Dataset entries:

########################################

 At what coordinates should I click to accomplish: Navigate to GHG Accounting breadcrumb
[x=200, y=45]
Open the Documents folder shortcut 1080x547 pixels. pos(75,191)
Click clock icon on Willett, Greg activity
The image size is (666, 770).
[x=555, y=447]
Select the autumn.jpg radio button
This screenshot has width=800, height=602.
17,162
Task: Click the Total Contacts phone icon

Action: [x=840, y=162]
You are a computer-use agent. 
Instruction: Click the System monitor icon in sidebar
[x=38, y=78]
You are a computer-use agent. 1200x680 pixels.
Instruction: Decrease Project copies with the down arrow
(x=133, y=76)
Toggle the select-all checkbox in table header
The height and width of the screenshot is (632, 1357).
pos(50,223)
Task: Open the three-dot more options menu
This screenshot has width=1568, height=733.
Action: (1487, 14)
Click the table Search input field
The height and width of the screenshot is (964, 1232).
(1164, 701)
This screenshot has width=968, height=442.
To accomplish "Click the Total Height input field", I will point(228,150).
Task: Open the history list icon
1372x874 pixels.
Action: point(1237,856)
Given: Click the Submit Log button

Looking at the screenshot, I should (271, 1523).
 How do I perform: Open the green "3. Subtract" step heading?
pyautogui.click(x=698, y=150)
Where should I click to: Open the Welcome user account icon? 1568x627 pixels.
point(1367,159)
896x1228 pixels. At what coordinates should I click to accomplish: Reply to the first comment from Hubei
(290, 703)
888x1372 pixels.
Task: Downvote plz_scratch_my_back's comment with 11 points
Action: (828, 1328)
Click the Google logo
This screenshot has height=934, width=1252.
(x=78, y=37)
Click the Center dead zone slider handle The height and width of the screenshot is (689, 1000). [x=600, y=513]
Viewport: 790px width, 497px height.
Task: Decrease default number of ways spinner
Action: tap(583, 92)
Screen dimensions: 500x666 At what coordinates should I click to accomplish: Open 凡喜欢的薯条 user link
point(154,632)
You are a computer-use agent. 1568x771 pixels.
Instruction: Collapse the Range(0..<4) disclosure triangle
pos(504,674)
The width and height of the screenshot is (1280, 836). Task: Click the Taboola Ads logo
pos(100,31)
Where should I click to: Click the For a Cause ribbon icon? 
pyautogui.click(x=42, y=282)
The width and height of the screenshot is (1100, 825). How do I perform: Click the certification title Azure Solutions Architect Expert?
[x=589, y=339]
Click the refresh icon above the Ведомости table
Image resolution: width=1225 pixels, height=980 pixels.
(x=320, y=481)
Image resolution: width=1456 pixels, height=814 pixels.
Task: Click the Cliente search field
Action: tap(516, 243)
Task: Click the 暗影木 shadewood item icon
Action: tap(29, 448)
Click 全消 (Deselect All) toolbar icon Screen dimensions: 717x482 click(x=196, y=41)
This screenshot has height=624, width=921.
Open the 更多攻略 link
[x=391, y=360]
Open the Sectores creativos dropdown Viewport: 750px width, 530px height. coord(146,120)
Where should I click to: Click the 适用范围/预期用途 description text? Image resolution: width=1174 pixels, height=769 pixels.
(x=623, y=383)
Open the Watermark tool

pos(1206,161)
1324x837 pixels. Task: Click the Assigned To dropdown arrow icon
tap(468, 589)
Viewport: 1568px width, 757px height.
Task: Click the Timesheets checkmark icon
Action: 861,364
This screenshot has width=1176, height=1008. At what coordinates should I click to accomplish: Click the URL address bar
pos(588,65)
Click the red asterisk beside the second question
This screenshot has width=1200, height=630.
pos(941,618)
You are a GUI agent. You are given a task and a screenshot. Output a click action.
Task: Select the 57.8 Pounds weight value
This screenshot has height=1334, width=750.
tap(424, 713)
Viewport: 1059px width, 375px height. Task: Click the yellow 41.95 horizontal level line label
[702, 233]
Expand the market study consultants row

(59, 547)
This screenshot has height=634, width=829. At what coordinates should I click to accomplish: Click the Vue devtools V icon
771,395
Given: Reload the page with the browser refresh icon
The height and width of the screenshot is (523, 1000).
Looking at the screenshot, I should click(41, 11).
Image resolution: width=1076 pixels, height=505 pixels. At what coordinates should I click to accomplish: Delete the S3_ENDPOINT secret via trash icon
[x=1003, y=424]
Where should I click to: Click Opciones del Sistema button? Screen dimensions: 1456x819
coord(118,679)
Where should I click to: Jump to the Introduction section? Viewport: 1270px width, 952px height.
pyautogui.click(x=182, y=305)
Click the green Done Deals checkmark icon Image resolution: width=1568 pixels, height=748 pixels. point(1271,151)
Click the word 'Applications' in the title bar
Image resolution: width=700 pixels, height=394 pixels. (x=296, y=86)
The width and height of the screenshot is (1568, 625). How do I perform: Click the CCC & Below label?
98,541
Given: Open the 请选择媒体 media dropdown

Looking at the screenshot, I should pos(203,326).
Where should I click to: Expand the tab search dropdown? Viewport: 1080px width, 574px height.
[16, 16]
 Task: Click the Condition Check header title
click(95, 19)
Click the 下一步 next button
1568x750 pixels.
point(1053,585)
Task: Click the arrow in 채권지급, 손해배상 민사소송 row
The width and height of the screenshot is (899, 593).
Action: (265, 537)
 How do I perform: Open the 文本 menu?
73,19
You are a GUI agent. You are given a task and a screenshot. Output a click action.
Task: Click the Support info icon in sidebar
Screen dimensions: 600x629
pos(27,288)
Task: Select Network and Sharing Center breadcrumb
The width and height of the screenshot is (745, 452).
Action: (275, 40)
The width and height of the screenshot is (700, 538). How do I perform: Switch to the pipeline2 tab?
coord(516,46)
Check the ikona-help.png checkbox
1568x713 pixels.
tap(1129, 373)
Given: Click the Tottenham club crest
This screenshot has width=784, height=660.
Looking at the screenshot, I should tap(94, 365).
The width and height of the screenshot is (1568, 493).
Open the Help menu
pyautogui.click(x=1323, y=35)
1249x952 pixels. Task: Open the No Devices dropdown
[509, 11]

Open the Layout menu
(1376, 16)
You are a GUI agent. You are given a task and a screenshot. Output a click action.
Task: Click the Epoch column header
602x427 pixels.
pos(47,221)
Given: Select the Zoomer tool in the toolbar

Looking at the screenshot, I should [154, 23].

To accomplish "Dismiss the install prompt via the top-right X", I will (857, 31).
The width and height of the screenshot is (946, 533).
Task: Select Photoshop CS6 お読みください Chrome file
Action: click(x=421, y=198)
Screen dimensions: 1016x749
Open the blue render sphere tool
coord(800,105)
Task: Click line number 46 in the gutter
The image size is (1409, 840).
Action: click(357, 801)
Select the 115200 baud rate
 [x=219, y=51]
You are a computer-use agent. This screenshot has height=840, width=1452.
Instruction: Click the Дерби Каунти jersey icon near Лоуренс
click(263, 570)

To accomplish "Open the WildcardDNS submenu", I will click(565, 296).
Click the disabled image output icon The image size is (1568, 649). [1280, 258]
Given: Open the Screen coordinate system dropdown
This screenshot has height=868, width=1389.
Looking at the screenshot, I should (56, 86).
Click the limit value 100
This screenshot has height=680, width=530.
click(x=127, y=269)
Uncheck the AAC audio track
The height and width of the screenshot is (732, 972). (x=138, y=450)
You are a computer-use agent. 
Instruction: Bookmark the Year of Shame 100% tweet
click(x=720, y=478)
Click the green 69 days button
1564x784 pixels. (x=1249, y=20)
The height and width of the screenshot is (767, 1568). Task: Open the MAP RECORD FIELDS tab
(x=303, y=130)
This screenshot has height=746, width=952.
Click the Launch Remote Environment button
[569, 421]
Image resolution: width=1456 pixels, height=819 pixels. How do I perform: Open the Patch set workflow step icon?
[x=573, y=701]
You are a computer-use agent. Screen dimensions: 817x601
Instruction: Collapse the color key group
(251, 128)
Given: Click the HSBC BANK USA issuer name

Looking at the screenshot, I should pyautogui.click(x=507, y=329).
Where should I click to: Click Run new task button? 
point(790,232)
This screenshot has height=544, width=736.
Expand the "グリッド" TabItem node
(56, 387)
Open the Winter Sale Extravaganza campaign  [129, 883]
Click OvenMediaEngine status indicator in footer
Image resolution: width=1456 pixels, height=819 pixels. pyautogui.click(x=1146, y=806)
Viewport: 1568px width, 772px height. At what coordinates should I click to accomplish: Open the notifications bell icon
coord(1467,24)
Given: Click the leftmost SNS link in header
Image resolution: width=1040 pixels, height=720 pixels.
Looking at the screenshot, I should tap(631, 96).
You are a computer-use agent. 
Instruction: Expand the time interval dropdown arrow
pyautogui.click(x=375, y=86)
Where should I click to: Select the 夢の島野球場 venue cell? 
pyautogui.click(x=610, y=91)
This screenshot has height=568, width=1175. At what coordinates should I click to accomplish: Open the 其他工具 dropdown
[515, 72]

########################################

Job: Write out the material again without changes, starting with the line that contains "Task: Open the three-dot more options menu" and going on through the line that contains "pyautogui.click(x=698, y=150)".

Solution to this exercise:
Task: Open the three-dot more options menu
This screenshot has width=1568, height=733.
Action: (1487, 14)
Click the table Search input field
The height and width of the screenshot is (964, 1232).
(1164, 701)
This screenshot has width=968, height=442.
To accomplish "Click the Total Height input field", I will point(228,150).
Task: Open the history list icon
1372x874 pixels.
Action: point(1237,856)
Given: Click the Submit Log button

Looking at the screenshot, I should (271, 1523).
 How do I perform: Open the green "3. Subtract" step heading?
pyautogui.click(x=698, y=150)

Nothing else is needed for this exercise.